# Start of AVAILABLE DATA
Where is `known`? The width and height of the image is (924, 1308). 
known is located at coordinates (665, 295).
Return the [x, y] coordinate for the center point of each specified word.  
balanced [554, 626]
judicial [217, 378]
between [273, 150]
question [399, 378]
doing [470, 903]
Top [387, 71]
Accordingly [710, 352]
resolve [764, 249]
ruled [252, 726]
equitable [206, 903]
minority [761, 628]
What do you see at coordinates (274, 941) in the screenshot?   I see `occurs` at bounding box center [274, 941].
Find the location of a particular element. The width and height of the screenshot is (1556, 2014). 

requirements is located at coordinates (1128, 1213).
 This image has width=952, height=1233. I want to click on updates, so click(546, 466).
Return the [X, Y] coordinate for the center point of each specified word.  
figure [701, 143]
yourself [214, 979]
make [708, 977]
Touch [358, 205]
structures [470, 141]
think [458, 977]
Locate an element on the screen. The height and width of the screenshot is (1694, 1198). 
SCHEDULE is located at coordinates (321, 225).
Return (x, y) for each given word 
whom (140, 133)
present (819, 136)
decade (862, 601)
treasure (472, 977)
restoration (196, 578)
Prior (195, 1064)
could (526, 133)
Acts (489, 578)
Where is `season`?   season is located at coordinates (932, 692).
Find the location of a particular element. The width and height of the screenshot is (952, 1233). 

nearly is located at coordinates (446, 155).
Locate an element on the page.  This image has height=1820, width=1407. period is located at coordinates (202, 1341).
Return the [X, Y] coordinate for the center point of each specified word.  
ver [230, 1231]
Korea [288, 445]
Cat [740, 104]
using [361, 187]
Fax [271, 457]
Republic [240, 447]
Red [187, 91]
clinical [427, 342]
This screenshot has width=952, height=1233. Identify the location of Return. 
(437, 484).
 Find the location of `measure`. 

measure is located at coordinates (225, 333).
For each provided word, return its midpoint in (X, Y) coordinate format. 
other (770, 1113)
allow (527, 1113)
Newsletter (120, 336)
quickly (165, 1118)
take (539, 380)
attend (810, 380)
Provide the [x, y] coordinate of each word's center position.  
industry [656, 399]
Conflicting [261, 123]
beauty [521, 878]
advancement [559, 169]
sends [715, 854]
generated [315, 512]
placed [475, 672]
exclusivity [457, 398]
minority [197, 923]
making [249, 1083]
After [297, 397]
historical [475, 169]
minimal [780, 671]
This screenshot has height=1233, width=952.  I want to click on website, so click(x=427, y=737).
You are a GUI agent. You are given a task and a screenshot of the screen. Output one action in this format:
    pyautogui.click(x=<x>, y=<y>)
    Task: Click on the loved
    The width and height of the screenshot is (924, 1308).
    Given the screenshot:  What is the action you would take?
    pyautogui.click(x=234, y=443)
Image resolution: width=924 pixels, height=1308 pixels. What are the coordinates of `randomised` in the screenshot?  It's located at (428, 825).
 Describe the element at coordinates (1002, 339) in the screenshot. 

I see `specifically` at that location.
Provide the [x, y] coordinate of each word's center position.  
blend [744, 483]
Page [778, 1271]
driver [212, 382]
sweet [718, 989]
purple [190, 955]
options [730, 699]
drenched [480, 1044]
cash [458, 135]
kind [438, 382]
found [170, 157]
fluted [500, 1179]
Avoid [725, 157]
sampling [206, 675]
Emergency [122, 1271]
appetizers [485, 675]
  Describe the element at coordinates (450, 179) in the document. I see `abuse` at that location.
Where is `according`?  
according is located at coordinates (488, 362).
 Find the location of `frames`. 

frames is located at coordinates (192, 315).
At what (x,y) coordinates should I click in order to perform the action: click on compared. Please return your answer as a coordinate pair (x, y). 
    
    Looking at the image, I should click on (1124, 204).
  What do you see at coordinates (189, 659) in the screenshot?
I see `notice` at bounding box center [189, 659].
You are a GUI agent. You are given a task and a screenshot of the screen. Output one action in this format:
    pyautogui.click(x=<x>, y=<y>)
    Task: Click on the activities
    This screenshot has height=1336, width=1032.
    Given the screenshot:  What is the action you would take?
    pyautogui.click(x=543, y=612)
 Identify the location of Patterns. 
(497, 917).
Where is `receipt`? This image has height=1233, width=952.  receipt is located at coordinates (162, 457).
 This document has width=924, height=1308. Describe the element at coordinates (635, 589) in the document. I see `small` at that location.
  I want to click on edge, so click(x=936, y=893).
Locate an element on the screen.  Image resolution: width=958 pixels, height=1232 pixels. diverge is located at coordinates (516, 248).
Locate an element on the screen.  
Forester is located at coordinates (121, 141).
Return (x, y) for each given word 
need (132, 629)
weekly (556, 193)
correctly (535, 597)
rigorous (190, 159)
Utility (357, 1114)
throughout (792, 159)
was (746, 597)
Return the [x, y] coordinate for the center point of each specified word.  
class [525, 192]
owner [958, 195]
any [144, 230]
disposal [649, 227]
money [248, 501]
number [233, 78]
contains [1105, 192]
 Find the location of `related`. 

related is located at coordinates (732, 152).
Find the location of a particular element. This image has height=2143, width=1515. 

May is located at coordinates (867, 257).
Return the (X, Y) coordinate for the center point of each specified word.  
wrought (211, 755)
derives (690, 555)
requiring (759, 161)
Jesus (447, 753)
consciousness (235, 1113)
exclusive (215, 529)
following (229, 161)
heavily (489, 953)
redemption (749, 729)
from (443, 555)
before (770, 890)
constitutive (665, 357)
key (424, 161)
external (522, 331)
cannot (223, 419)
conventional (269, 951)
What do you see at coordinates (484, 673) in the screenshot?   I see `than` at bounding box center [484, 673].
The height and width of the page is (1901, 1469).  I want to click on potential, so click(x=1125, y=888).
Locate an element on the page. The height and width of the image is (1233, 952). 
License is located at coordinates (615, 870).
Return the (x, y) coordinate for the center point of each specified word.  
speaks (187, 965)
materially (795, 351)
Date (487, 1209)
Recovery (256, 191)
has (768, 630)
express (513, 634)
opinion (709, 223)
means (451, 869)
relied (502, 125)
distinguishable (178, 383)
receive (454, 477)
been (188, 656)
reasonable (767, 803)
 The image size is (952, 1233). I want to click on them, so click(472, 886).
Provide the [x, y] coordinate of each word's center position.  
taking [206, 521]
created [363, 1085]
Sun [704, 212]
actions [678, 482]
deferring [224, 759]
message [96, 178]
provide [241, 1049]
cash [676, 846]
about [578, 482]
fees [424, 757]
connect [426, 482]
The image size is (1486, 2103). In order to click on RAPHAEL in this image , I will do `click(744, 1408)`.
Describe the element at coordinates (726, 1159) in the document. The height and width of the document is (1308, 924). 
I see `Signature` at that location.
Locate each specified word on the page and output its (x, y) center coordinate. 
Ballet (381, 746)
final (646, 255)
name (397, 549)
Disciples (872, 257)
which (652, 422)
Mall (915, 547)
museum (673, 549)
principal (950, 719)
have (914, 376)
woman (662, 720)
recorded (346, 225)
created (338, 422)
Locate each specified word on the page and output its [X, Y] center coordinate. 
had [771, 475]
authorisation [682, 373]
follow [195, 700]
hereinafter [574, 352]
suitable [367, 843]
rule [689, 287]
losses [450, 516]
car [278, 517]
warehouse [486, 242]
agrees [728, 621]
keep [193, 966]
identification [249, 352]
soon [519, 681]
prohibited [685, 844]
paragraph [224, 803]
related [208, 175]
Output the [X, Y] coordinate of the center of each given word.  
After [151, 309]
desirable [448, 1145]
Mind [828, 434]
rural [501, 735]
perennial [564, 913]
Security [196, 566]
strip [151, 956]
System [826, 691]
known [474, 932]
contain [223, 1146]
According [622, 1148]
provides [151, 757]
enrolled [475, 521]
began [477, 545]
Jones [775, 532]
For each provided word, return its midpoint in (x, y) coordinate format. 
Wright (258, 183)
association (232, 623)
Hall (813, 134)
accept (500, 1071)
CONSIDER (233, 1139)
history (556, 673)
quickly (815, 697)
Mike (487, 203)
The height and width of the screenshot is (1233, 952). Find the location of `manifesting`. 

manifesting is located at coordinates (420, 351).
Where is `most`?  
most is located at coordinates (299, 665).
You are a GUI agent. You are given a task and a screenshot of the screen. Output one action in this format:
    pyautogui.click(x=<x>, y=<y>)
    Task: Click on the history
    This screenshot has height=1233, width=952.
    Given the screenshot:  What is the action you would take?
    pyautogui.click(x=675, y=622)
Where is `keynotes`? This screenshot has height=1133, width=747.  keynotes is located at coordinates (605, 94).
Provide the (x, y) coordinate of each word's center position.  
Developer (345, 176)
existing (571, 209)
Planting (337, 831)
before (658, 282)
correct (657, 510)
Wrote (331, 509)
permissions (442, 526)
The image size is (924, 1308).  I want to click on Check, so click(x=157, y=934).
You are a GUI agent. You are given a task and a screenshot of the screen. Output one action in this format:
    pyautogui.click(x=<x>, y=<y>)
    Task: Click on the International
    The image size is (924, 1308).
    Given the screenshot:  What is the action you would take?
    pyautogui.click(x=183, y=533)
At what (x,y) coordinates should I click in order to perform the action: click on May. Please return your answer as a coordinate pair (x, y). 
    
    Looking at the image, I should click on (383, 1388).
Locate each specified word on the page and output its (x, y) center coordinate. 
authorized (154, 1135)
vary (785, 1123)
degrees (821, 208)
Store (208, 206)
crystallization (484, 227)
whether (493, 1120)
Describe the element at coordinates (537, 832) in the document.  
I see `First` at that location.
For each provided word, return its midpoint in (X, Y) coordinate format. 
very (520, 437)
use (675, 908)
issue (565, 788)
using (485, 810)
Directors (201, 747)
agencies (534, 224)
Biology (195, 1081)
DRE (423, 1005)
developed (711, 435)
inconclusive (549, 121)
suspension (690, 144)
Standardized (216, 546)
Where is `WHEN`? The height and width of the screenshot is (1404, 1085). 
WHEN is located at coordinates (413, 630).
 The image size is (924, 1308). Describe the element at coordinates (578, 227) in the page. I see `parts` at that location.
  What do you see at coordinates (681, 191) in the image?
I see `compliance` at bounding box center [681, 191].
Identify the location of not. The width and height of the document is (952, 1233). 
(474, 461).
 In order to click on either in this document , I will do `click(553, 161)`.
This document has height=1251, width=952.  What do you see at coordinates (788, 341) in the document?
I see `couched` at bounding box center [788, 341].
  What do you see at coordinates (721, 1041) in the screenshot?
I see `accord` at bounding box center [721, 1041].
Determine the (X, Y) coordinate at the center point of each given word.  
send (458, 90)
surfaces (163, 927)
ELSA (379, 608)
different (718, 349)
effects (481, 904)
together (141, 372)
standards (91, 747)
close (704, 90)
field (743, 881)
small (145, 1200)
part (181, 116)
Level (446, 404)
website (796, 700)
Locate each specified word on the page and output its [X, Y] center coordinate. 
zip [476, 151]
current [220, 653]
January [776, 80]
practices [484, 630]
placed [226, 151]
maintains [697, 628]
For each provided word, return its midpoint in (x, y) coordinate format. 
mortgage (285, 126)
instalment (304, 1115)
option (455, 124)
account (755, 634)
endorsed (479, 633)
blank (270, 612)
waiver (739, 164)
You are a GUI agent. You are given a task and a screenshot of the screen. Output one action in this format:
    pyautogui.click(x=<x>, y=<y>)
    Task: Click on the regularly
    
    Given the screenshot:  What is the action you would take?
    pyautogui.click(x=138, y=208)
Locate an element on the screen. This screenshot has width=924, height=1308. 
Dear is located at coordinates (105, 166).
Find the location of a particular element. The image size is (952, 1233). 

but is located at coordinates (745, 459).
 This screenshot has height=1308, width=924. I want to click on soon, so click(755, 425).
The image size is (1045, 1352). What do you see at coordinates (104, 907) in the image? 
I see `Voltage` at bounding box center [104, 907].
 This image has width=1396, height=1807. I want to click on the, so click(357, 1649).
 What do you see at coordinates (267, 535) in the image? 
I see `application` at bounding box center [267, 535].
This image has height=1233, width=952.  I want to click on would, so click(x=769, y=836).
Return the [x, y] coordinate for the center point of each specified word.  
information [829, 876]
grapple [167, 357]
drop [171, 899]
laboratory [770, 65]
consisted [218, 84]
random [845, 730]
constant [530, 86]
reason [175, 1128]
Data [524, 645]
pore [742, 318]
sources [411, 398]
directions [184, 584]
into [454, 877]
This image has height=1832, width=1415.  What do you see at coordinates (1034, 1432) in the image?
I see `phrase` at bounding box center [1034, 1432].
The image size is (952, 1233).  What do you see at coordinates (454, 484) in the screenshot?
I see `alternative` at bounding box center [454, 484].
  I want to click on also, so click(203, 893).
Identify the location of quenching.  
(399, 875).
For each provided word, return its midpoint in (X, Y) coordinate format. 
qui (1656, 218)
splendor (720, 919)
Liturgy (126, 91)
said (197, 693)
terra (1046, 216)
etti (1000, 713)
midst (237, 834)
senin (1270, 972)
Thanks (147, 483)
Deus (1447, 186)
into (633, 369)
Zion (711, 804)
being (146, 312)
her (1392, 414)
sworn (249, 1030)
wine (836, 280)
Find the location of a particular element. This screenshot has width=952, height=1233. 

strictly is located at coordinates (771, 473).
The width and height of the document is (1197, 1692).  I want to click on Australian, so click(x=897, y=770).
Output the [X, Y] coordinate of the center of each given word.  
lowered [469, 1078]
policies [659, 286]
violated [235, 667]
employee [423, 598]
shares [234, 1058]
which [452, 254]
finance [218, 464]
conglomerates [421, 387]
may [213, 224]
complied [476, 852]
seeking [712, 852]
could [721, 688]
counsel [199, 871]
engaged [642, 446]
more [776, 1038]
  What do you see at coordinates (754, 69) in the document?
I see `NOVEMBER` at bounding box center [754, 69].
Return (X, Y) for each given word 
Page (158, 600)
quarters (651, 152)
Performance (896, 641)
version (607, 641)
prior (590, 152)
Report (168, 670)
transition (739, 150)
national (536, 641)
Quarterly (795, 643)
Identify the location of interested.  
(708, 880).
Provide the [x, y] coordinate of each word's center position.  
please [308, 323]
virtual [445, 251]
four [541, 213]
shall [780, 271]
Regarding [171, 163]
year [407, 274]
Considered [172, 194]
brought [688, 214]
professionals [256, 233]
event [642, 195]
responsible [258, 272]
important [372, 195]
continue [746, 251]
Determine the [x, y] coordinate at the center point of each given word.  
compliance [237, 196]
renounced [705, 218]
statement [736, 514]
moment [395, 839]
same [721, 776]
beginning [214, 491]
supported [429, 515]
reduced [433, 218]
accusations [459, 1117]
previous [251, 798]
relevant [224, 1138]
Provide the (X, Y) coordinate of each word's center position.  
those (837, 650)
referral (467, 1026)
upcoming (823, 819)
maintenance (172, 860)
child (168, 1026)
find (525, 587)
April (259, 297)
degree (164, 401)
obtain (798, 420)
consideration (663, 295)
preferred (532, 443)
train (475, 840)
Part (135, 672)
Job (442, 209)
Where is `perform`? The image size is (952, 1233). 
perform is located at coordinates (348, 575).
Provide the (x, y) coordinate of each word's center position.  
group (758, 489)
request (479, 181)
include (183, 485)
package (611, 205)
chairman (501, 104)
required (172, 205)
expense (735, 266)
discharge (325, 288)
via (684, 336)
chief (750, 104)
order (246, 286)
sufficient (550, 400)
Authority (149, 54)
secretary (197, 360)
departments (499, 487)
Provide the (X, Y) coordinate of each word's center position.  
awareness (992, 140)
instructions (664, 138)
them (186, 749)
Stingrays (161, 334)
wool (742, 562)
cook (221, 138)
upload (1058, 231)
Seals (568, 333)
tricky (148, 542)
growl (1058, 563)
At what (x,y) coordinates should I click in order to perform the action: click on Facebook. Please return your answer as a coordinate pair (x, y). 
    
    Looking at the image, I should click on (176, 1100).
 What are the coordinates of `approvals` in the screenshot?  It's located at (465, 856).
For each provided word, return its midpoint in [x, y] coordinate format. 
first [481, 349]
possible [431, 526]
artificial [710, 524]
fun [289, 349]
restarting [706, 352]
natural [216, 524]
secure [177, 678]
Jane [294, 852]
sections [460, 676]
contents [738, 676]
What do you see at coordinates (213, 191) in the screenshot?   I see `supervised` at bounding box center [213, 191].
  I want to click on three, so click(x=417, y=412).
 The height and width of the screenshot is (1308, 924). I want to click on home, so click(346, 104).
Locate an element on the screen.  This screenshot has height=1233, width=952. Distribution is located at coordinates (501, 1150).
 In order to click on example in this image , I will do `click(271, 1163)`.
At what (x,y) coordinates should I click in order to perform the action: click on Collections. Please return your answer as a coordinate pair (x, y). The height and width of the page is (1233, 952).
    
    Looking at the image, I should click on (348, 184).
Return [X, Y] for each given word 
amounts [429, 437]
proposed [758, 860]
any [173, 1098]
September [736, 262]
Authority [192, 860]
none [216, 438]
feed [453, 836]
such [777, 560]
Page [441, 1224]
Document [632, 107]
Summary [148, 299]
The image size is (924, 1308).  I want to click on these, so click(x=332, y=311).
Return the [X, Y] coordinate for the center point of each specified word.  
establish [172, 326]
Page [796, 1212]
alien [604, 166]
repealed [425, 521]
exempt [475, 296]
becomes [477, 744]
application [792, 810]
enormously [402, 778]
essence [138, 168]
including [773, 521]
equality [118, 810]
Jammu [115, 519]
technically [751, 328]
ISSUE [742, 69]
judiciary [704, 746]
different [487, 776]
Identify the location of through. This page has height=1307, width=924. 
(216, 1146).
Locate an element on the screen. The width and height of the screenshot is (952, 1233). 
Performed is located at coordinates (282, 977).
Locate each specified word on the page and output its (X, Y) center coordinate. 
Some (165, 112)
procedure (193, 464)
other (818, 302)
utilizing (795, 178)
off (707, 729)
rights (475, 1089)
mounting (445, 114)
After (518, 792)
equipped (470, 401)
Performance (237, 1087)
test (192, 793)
# End of AVAILABLE DATA
TASK -> Rewrite the records between the lines holding "surfaces (163, 927)" and "Dear is located at coordinates (105, 166).", inclusive, replacing "midpoint" with "center" and changing nothing else. Give only those lines.

FINISHED ANSWER ->
surfaces (163, 927)
ELSA (379, 608)
different (718, 349)
effects (481, 904)
together (141, 372)
standards (91, 747)
close (704, 90)
field (743, 881)
small (145, 1200)
part (181, 116)
Level (446, 404)
website (796, 700)
Locate each specified word on the page and output its [X, Y] center coordinate. 
zip [476, 151]
current [220, 653]
January [776, 80]
practices [484, 630]
placed [226, 151]
maintains [697, 628]
For each provided word, return its center in (x, y) coordinate format. 
mortgage (285, 126)
instalment (304, 1115)
option (455, 124)
account (755, 634)
endorsed (479, 633)
blank (270, 612)
waiver (739, 164)
You are a GUI agent. You are given a task and a screenshot of the screen. Output one action in this format:
    pyautogui.click(x=<x>, y=<y>)
    Task: Click on the regularly
    
    Given the screenshot:  What is the action you would take?
    pyautogui.click(x=138, y=208)
Locate an element on the screen. This screenshot has width=924, height=1308. 
Dear is located at coordinates (105, 166).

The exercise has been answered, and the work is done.